Wednesday, February 14, 2007

The Sacred and The Secular

One of the challenges of teaching law in a religiously-affiliated school is the inherent tension in providing faith-grounded professional training for a thoroughly secular profession. The courtroom contains a flag, but no cross, star, or crescent, and in nearly all contexts within the practice of law faith issues lie hidden.

Thus, we face a troubling challenge. On the one hand, we can err by conforming to the norm and de-contenting our curriculums of the very mention of faith. On the other, we may err by rooting our practices in an overt faith which will then be banned once our students enter the practice of law.
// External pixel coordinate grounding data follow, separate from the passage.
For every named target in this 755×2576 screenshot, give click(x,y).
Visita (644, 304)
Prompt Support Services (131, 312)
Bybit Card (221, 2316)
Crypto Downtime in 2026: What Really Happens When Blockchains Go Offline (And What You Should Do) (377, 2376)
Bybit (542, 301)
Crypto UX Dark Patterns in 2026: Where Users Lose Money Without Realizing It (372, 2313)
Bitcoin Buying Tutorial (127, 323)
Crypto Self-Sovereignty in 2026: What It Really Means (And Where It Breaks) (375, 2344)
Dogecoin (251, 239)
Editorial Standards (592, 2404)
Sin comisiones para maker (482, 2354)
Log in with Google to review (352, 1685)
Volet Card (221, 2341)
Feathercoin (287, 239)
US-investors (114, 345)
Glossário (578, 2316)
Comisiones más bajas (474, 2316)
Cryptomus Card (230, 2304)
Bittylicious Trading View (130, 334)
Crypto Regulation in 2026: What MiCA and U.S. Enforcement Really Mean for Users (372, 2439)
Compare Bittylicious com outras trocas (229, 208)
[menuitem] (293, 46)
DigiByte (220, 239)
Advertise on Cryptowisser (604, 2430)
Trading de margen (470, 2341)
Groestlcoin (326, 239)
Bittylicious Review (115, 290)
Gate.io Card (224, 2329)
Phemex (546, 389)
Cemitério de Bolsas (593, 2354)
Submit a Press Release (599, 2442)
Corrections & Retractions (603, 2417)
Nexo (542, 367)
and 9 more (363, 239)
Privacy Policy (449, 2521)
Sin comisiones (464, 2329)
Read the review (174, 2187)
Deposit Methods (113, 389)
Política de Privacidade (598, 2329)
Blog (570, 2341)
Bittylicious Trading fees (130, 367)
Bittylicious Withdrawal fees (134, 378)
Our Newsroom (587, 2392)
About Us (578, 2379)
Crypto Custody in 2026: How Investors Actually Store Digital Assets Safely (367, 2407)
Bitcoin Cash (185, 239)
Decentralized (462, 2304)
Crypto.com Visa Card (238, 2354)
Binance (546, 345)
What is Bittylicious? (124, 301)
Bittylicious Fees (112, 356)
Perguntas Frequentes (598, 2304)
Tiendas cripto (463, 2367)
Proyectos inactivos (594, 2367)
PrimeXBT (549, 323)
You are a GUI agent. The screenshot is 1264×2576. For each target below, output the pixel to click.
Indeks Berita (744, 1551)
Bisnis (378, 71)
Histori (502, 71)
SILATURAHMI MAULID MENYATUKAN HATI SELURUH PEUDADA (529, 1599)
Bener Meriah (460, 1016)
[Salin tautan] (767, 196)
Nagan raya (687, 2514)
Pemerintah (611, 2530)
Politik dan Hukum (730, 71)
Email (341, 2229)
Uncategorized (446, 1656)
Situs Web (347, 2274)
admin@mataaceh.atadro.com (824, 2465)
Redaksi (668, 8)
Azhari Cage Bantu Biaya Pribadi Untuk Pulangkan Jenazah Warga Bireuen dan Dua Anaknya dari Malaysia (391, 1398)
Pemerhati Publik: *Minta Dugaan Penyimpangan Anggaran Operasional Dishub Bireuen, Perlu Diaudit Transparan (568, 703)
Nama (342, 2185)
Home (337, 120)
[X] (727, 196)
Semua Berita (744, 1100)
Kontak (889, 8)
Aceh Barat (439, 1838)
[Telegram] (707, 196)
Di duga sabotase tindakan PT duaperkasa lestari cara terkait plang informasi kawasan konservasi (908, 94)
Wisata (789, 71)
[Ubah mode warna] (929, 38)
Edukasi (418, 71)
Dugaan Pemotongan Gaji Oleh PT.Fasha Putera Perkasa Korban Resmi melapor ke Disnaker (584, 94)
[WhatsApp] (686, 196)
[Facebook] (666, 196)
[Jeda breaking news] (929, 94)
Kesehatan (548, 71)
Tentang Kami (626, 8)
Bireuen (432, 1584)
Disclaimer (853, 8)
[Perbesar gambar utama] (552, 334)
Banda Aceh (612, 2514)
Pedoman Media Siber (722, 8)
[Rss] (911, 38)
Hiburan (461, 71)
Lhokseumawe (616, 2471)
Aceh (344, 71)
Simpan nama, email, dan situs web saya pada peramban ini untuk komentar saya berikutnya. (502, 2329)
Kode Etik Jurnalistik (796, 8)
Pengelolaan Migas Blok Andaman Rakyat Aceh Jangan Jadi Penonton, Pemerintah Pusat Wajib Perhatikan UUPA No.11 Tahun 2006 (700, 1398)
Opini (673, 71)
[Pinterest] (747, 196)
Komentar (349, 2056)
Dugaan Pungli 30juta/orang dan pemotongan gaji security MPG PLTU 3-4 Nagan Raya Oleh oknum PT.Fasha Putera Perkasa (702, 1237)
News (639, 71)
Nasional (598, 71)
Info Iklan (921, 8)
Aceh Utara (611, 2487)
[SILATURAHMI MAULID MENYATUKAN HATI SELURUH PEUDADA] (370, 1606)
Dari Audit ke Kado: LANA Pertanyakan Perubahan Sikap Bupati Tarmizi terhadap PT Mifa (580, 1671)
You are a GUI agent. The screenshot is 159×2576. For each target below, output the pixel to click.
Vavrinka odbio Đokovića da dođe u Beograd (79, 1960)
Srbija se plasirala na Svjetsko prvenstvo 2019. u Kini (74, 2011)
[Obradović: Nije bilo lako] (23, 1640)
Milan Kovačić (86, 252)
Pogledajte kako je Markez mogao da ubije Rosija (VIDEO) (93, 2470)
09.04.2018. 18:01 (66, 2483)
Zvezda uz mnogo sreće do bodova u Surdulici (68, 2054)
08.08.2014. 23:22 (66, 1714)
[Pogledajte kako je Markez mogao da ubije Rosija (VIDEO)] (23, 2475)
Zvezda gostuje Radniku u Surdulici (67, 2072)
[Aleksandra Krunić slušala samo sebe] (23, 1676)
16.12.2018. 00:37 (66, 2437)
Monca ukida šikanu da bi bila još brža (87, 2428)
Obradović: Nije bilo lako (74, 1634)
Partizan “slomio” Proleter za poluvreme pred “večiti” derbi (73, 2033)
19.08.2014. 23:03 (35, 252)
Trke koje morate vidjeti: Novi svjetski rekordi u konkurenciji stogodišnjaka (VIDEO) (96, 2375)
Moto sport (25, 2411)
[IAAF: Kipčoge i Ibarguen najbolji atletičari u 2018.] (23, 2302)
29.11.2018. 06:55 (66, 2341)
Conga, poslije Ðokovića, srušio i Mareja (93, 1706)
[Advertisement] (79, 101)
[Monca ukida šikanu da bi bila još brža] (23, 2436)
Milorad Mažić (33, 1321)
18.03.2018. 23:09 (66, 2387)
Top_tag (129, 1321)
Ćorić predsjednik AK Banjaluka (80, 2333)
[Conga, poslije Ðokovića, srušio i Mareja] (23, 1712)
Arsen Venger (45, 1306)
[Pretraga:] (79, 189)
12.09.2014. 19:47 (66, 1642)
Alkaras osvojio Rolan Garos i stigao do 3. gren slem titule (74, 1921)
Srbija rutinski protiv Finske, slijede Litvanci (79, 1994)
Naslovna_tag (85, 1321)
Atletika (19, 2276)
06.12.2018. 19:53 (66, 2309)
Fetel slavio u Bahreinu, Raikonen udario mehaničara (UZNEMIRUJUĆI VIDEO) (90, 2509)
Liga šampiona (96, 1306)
What we struggle to create is something between these two; competence as a professional within a vocation, consistent with and driven by faith. How do we get there?

1 comment:

Kevin Lee said...

Very thoughtful. John Paul II wrote something that might be useful in thinking through this complex issue. In b, he describes Mary's yes to God as showing the proper relationship of faith to reason. In seeking wisdom, she opened her heart to God. I think this attitude toward faith and reason is fundamental the work of religiously inspired legal education. What we have to offer is the wisdom of our faith-traditions, particularly in our moral sensitivity. This is not to say that we all agree on moral values, but that morality tends to be particularly important to people of faith. It makes the work of the religious scholar different because it forced us to ask, "can I live with myself if I do this?" This is the essence of what Hannah Arendt called "thinking."